A line qualifies if it holds the string "agent". Copy every qualifying line from the records.

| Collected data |
◇ ◇ ◇ ◇ ◇ ◇ ◇

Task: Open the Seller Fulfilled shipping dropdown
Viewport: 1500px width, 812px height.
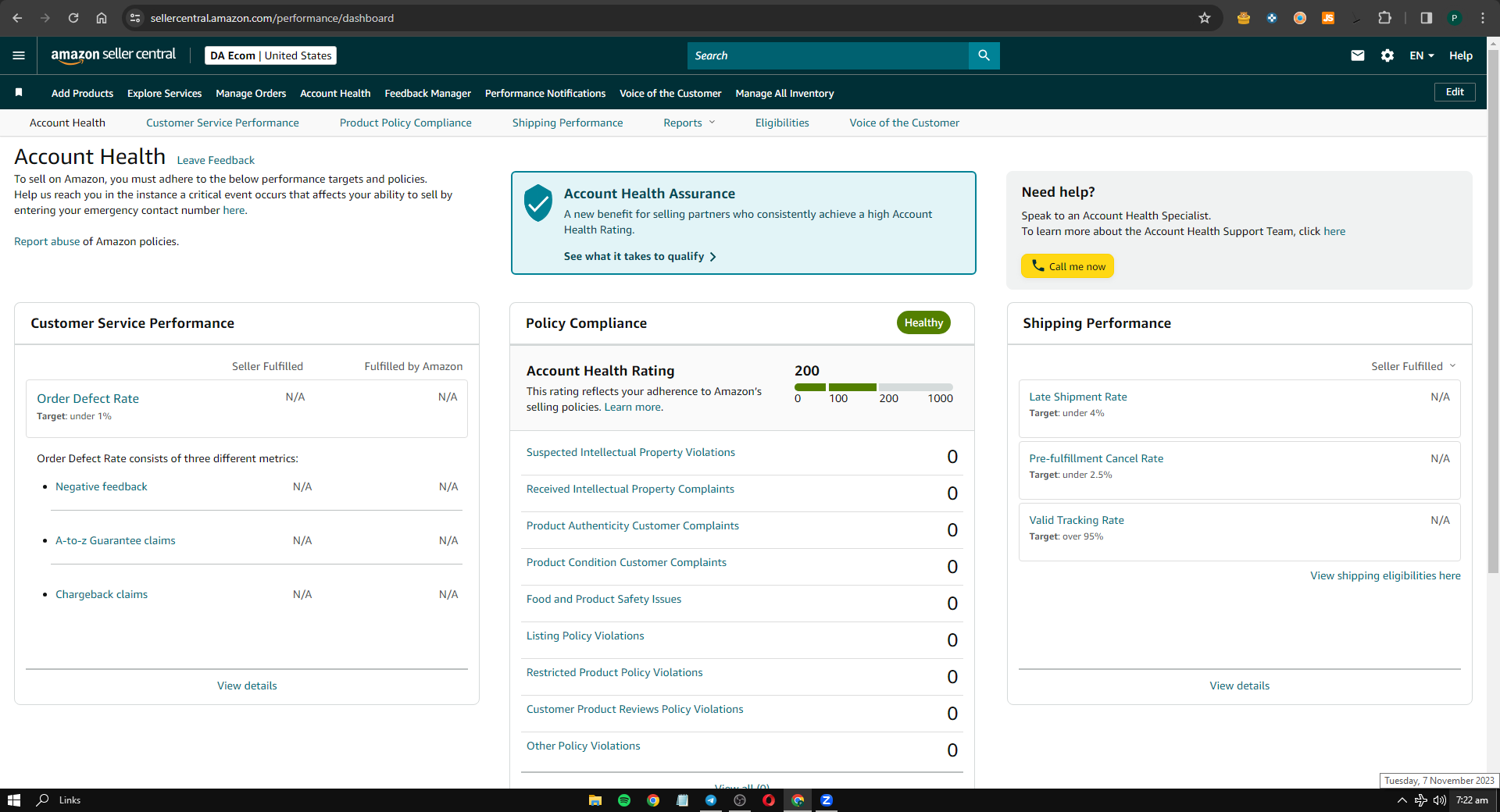Action: point(1413,366)
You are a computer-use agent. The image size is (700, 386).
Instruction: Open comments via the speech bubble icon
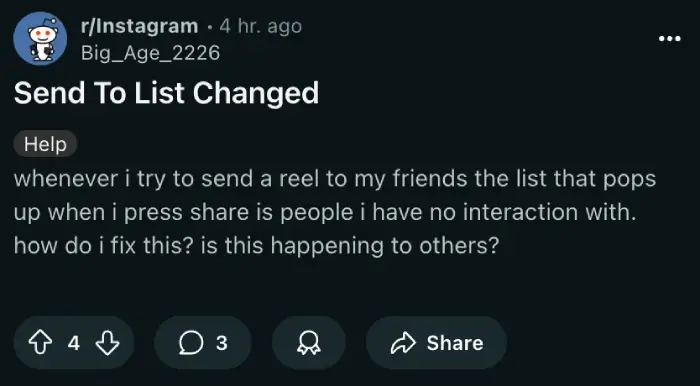pyautogui.click(x=191, y=343)
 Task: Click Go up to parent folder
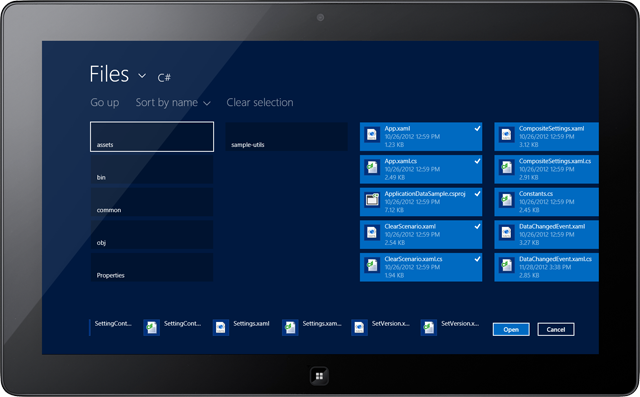(x=105, y=102)
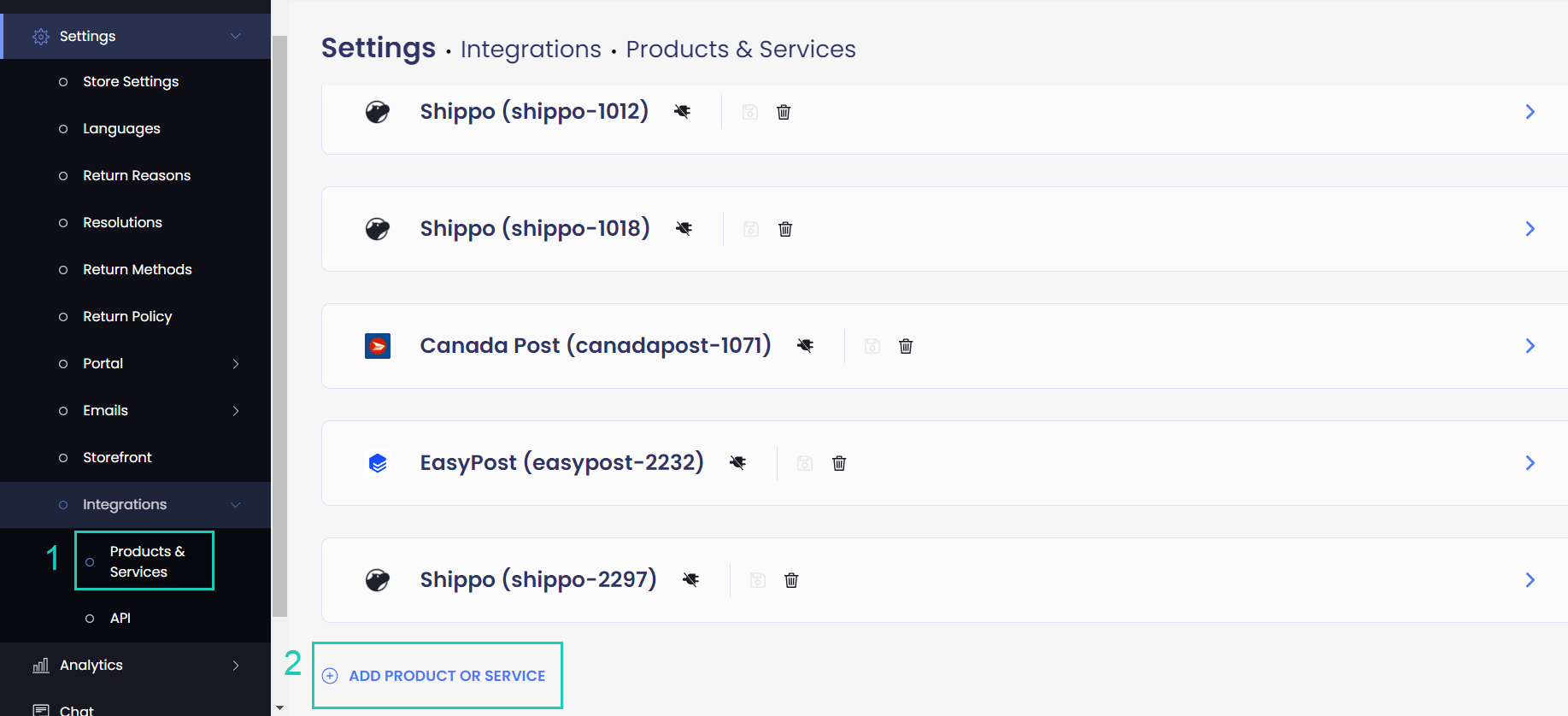Open Return Methods settings
This screenshot has width=1568, height=716.
click(137, 270)
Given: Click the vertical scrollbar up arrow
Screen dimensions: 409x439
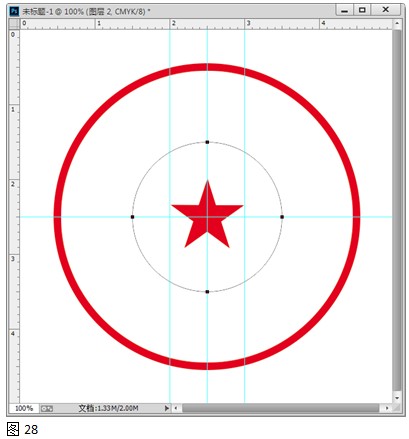Looking at the screenshot, I should click(397, 24).
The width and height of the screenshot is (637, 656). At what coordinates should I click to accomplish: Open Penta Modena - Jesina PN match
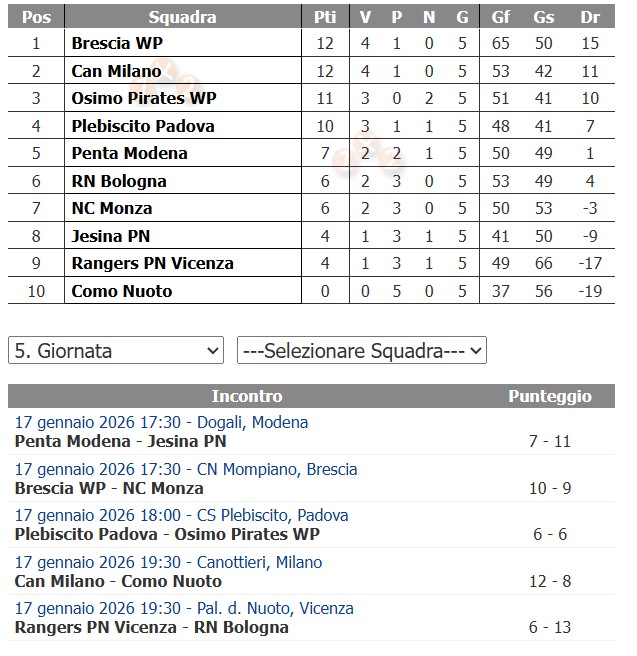[121, 441]
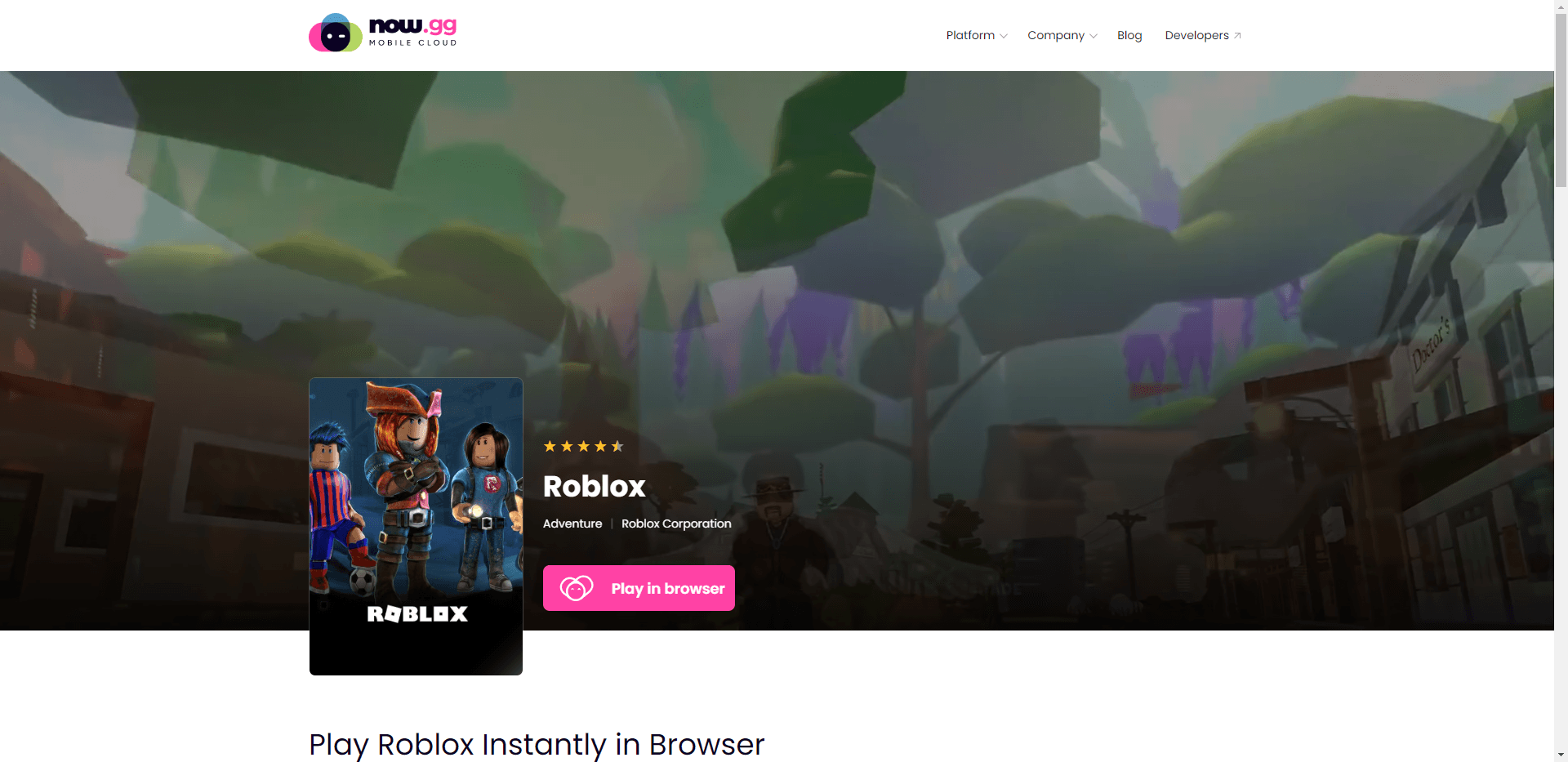Click the first gold rating star

[550, 446]

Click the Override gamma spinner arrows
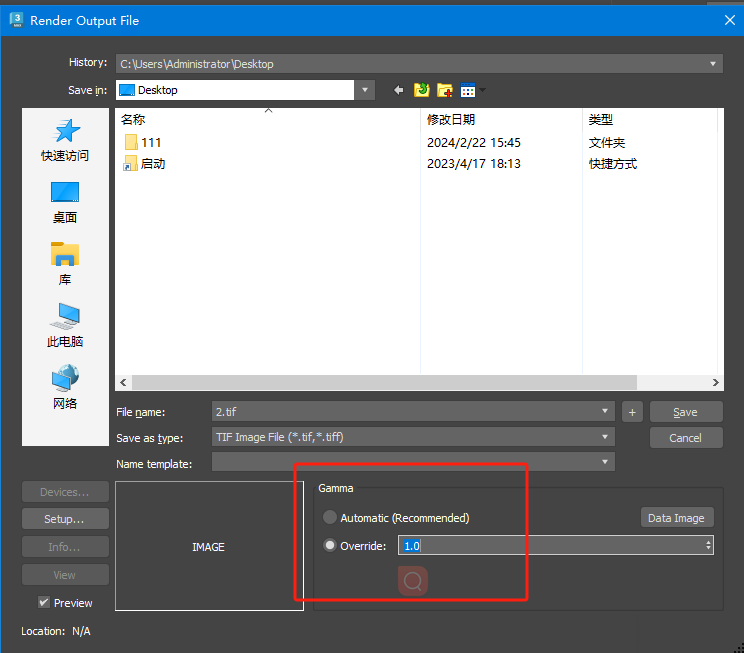[x=708, y=545]
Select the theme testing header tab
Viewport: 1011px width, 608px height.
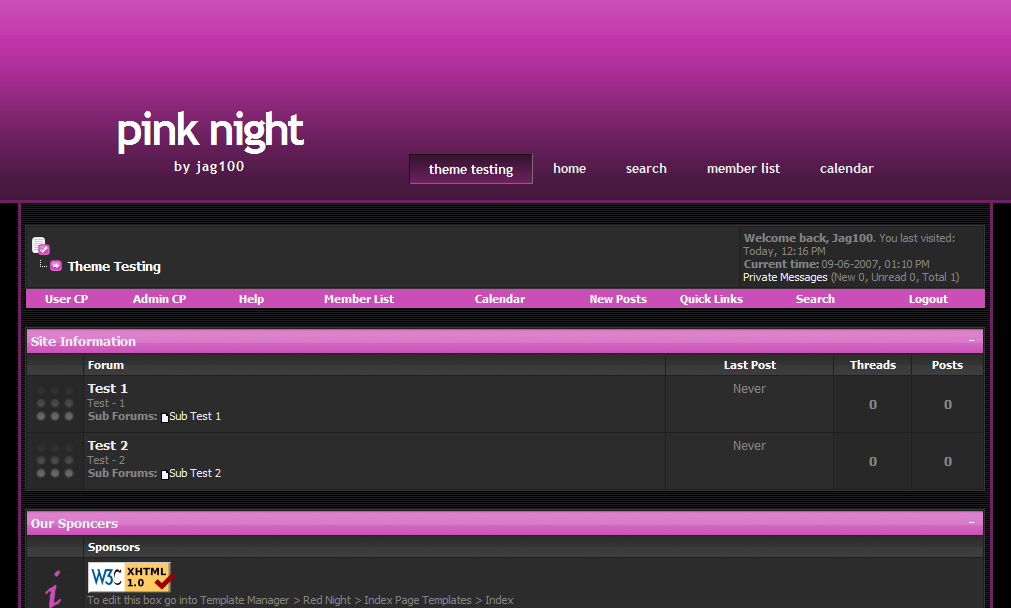click(471, 169)
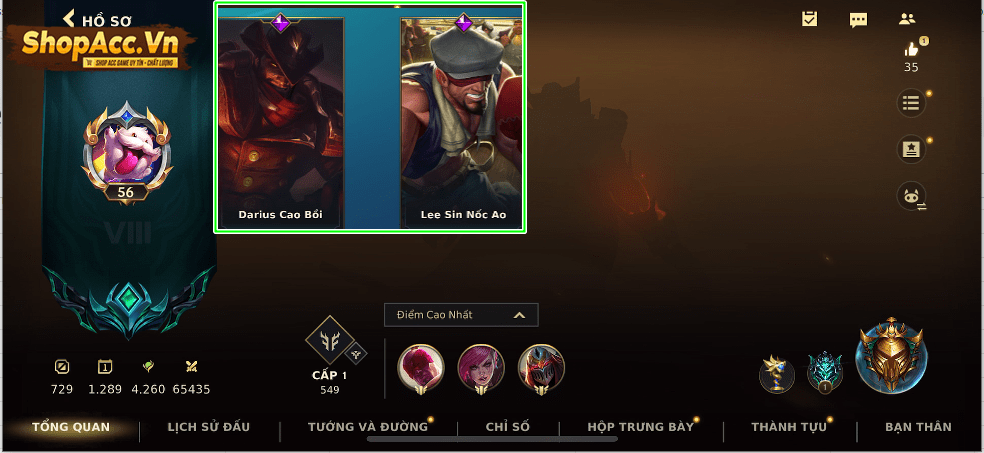
Task: Expand the Điểm Cao Nhất dropdown
Action: (x=461, y=315)
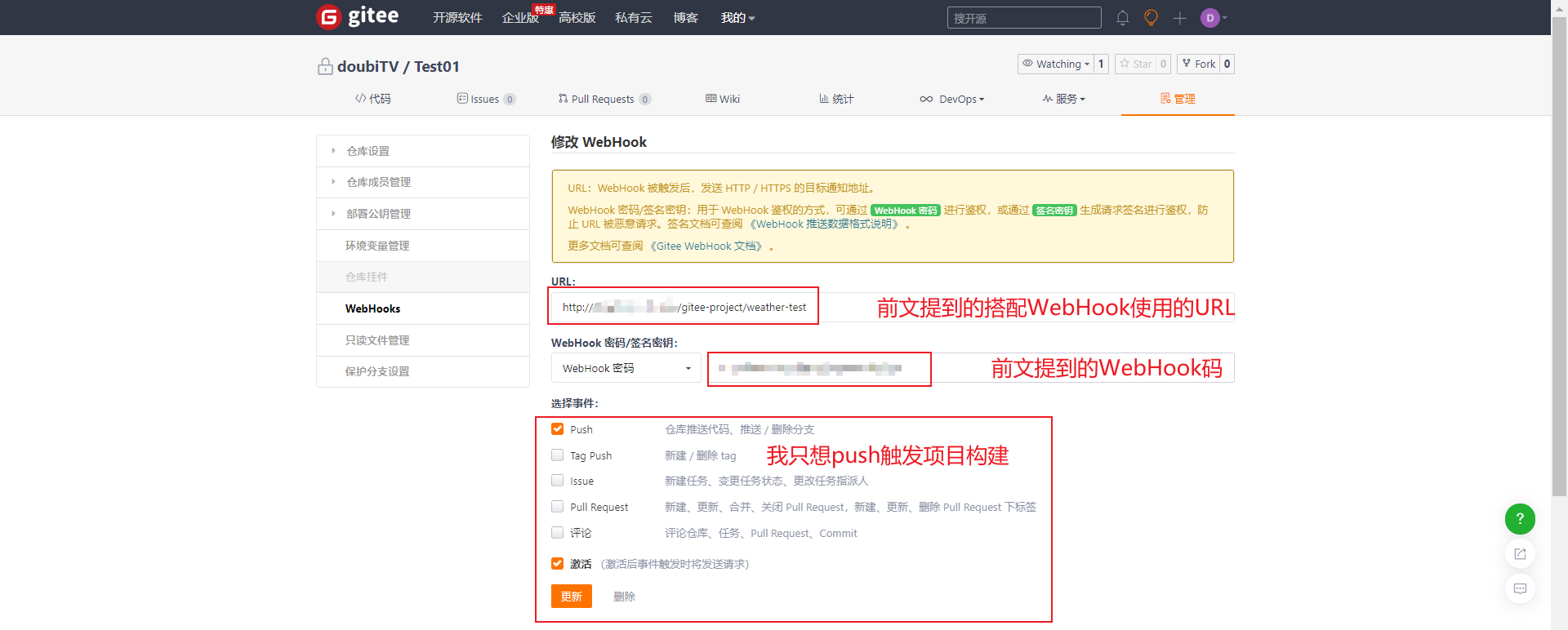Open the Gitee WebHook 文档 link

(709, 246)
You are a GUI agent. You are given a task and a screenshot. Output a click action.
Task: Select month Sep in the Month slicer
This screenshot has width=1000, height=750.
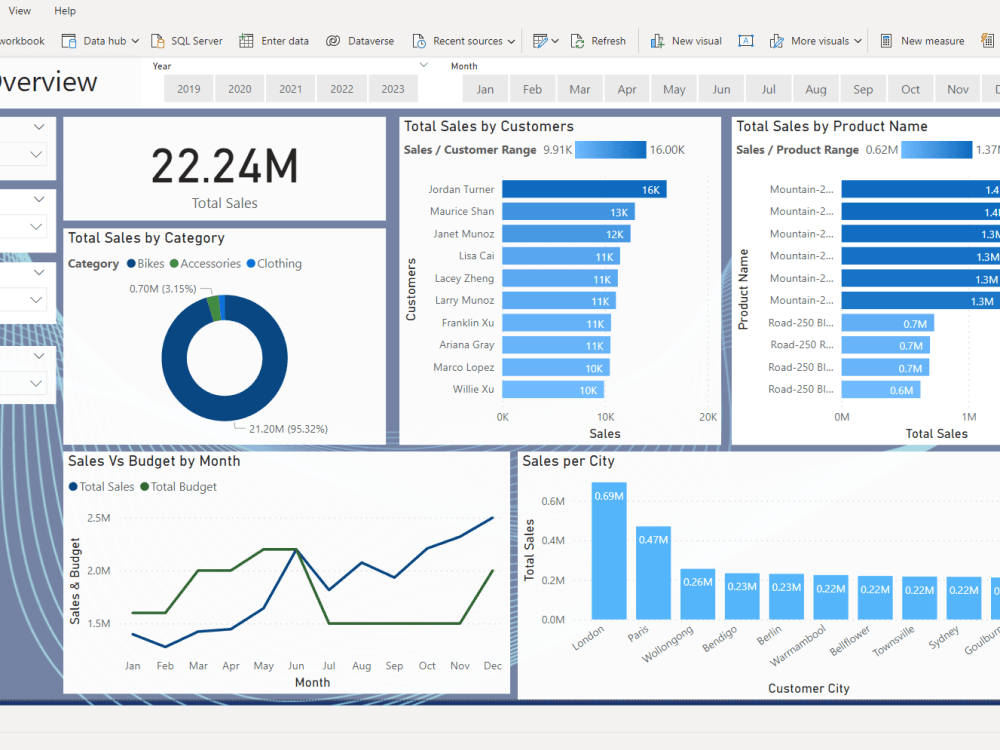pyautogui.click(x=862, y=88)
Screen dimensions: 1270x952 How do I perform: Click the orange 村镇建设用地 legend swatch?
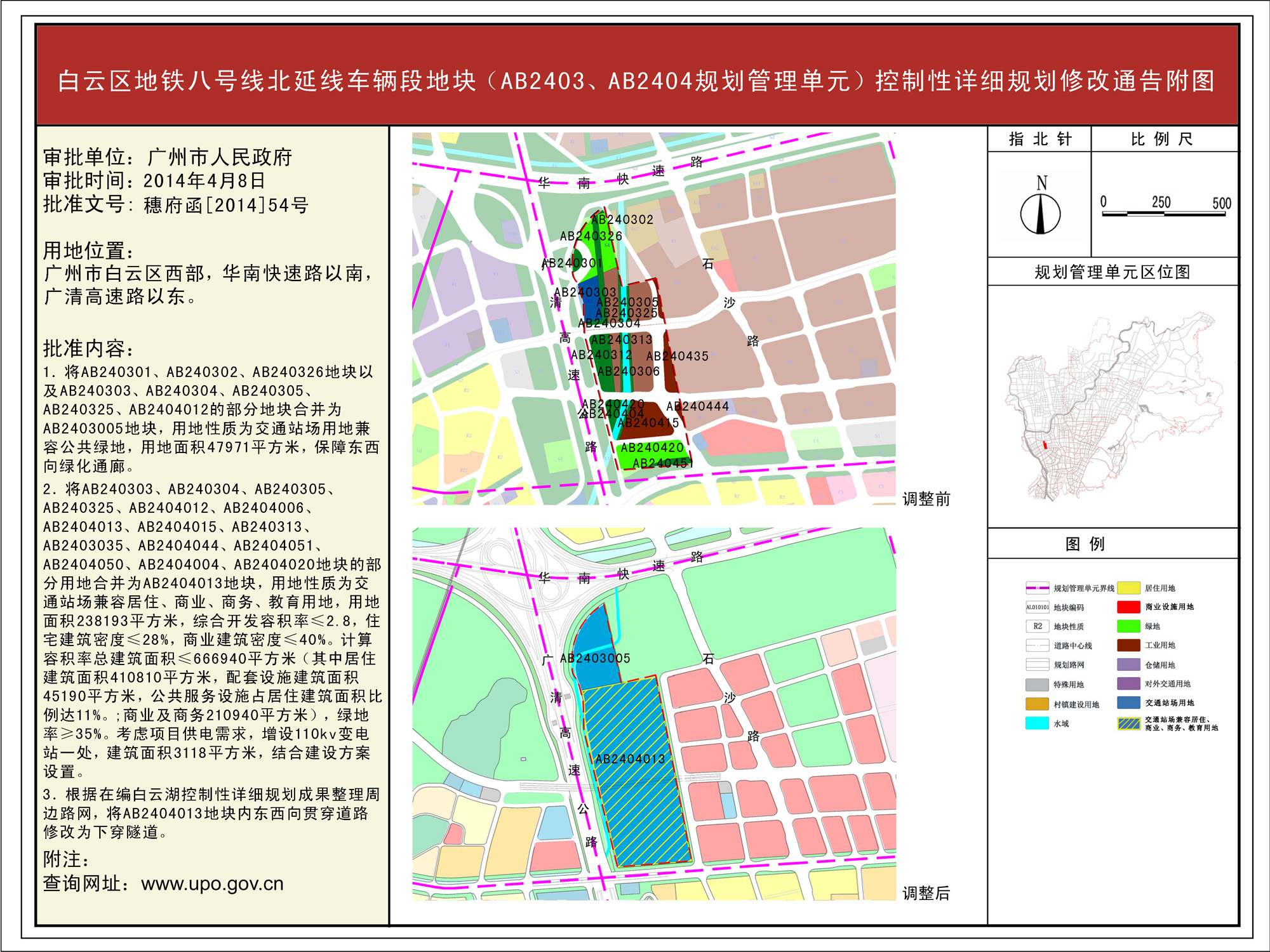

◇ ◇ ◇ ◇ ◇ ◇ ◇

| Task solution |
You are a computer-use agent. The image size is (700, 386).
You are a GUI agent. You are given a task and a screenshot. Output a click action.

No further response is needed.